= Exercise objective =
Whenever a line in the entries below contains the string "computer", copy that line.

──────

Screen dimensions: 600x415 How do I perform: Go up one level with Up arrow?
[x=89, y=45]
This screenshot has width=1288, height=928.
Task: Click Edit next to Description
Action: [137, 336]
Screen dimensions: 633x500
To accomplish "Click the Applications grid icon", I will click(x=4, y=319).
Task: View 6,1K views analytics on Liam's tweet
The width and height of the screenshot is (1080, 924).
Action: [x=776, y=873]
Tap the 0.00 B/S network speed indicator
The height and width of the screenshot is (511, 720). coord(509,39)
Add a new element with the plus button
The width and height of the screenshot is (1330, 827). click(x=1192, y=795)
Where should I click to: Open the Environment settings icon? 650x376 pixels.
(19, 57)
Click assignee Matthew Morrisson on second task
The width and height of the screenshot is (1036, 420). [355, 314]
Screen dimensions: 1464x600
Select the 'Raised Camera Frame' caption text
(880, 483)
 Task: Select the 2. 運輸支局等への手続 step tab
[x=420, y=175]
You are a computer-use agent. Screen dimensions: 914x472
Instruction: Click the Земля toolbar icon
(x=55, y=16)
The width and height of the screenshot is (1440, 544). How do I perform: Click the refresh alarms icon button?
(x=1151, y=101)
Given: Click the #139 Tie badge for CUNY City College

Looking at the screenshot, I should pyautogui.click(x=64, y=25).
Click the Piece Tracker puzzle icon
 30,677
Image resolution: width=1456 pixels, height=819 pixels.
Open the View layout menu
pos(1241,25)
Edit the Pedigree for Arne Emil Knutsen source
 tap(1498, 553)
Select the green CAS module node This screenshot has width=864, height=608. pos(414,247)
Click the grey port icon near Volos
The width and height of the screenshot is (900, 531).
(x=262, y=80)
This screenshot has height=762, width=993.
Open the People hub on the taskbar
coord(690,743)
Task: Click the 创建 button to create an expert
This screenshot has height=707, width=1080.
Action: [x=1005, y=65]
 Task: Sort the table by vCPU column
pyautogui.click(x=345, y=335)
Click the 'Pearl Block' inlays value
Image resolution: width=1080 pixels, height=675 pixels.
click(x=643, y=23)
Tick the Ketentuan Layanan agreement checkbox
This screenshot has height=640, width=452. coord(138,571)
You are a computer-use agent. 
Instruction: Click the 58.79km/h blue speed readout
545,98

──────

= Answer space =
You are a computer-use agent. Screen dimensions: 914x472
You are a computer-use agent. 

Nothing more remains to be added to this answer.